_ACTION ITEM_:
Change every "Identify the location of" in the rows below to "Give the position of" and reproduce the rows with nothing else altered.

[Dataset entries]
┄┄┄┄┄┄┄┄┄┄┄┄┄┄┄┄┄┄┄┄

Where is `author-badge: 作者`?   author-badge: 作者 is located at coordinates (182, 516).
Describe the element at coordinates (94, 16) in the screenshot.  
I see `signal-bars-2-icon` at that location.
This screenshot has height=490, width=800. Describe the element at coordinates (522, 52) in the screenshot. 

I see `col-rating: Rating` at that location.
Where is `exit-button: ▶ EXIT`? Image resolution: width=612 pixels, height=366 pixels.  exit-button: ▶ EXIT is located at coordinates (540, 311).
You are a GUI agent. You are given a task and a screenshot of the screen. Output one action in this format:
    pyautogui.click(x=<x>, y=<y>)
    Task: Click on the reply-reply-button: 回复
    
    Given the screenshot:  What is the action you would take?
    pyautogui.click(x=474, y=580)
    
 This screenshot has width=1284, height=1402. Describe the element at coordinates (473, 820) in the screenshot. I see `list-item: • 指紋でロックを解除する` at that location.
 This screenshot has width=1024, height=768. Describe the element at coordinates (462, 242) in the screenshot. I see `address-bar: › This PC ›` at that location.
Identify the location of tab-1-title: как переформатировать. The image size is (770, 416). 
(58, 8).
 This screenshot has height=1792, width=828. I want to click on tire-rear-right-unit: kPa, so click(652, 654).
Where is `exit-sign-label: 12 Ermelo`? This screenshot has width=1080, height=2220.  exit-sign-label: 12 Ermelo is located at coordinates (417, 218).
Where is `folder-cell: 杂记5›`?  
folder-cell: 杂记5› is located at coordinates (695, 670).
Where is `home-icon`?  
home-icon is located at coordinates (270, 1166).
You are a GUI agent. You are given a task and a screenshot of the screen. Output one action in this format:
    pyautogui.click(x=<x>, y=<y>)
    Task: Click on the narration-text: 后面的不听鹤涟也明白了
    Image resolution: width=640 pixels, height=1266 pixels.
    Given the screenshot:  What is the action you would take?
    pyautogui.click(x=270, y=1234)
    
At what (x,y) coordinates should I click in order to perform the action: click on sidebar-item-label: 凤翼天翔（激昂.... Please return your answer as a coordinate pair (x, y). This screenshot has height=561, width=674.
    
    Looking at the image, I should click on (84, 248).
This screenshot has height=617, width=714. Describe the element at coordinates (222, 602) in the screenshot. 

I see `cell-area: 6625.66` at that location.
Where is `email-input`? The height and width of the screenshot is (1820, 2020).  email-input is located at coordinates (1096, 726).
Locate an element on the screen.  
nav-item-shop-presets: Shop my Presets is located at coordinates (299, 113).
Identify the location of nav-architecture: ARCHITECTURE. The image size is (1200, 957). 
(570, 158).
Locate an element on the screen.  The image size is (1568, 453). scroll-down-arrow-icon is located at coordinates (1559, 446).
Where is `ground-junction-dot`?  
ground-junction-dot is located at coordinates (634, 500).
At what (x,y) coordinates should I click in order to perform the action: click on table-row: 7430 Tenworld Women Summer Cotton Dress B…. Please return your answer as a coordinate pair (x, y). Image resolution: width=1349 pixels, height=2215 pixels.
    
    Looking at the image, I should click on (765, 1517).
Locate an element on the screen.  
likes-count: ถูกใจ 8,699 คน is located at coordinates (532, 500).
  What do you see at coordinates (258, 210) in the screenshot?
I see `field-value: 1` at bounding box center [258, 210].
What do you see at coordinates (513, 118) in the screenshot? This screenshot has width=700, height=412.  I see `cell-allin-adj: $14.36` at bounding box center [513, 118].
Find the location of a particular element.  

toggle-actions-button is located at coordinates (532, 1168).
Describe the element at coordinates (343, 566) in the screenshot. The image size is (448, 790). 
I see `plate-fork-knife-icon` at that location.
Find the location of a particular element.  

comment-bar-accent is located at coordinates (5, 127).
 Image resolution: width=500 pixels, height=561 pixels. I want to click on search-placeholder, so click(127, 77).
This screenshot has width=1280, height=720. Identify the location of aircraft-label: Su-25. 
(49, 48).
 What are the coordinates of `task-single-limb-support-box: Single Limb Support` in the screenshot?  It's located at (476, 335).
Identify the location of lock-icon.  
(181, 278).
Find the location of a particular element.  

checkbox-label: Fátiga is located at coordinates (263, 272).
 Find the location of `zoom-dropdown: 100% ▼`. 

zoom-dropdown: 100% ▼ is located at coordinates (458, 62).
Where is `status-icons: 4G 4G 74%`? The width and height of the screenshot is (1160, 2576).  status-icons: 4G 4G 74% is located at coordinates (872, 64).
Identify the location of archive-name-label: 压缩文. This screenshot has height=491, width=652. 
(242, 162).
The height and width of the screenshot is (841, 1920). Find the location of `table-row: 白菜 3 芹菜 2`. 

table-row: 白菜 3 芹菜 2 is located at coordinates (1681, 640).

┄┄┄┄┄┄┄┄┄┄┄┄┄┄┄┄┄┄┄┄

_OUTPUT OF THE EXERCISE_:
Where is `author-badge: 作者`?   author-badge: 作者 is located at coordinates (182, 516).
Describe the element at coordinates (94, 16) in the screenshot.  
I see `signal-bars-2-icon` at that location.
This screenshot has height=490, width=800. Describe the element at coordinates (522, 52) in the screenshot. 

I see `col-rating: Rating` at that location.
Where is `exit-button: ▶ EXIT`? Image resolution: width=612 pixels, height=366 pixels.  exit-button: ▶ EXIT is located at coordinates (540, 311).
You are a GUI agent. You are given a task and a screenshot of the screen. Output one action in this format:
    pyautogui.click(x=<x>, y=<y>)
    Task: Click on the reply-reply-button: 回复
    
    Given the screenshot:  What is the action you would take?
    pyautogui.click(x=474, y=580)
    
 This screenshot has width=1284, height=1402. Describe the element at coordinates (473, 820) in the screenshot. I see `list-item: • 指紋でロックを解除する` at that location.
 This screenshot has width=1024, height=768. Describe the element at coordinates (462, 242) in the screenshot. I see `address-bar: › This PC ›` at that location.
Give the position of tab-1-title: как переформатировать. The image size is (770, 416). 
(58, 8).
 This screenshot has height=1792, width=828. I want to click on tire-rear-right-unit: kPa, so click(652, 654).
Where is `exit-sign-label: 12 Ermelo`? This screenshot has width=1080, height=2220.  exit-sign-label: 12 Ermelo is located at coordinates (417, 218).
Where is `folder-cell: 杂记5›`?  
folder-cell: 杂记5› is located at coordinates (695, 670).
Where is `home-icon`?  
home-icon is located at coordinates (270, 1166).
You are a GUI agent. You are given a task and a screenshot of the screen. Output one action in this format:
    pyautogui.click(x=<x>, y=<y>)
    Task: Click on the narration-text: 后面的不听鹤涟也明白了
    Image resolution: width=640 pixels, height=1266 pixels.
    Given the screenshot:  What is the action you would take?
    pyautogui.click(x=270, y=1234)
    
At what (x,y) coordinates should I click in order to perform the action: click on sidebar-item-label: 凤翼天翔（激昂.... Please return your answer as a coordinate pair (x, y). This screenshot has height=561, width=674.
    
    Looking at the image, I should click on (84, 248).
This screenshot has height=617, width=714. Describe the element at coordinates (222, 602) in the screenshot. 

I see `cell-area: 6625.66` at that location.
Where is `email-input`? The height and width of the screenshot is (1820, 2020).  email-input is located at coordinates (1096, 726).
Locate an element on the screen.  
nav-item-shop-presets: Shop my Presets is located at coordinates (299, 113).
Give the position of nav-architecture: ARCHITECTURE. The image size is (1200, 957). 
(570, 158).
Locate an element on the screen.  The image size is (1568, 453). scroll-down-arrow-icon is located at coordinates (1559, 446).
Where is `ground-junction-dot`?  
ground-junction-dot is located at coordinates (634, 500).
At what (x,y) coordinates should I click in order to perform the action: click on table-row: 7430 Tenworld Women Summer Cotton Dress B…. Please return your answer as a coordinate pair (x, y). Image resolution: width=1349 pixels, height=2215 pixels.
    
    Looking at the image, I should click on (765, 1517).
Locate an element on the screen.  
likes-count: ถูกใจ 8,699 คน is located at coordinates (532, 500).
  What do you see at coordinates (258, 210) in the screenshot?
I see `field-value: 1` at bounding box center [258, 210].
What do you see at coordinates (513, 118) in the screenshot? This screenshot has width=700, height=412.  I see `cell-allin-adj: $14.36` at bounding box center [513, 118].
Find the location of a particular element.  

toggle-actions-button is located at coordinates (532, 1168).
Describe the element at coordinates (343, 566) in the screenshot. The image size is (448, 790). 
I see `plate-fork-knife-icon` at that location.
Find the location of a particular element.  

comment-bar-accent is located at coordinates (5, 127).
 Image resolution: width=500 pixels, height=561 pixels. I want to click on search-placeholder, so click(127, 77).
This screenshot has width=1280, height=720. Give the position of aircraft-label: Su-25. 
(49, 48).
 What are the coordinates of `task-single-limb-support-box: Single Limb Support` in the screenshot?  It's located at (476, 335).
Give the position of lock-icon.  
(181, 278).
Find the location of a particular element.  

checkbox-label: Fátiga is located at coordinates (263, 272).
 Find the location of `zoom-dropdown: 100% ▼`. 

zoom-dropdown: 100% ▼ is located at coordinates (458, 62).
Where is `status-icons: 4G 4G 74%`? The width and height of the screenshot is (1160, 2576).  status-icons: 4G 4G 74% is located at coordinates (872, 64).
Give the position of archive-name-label: 压缩文. This screenshot has height=491, width=652. 
(242, 162).
The height and width of the screenshot is (841, 1920). Find the location of `table-row: 白菜 3 芹菜 2`. 

table-row: 白菜 3 芹菜 2 is located at coordinates (1681, 640).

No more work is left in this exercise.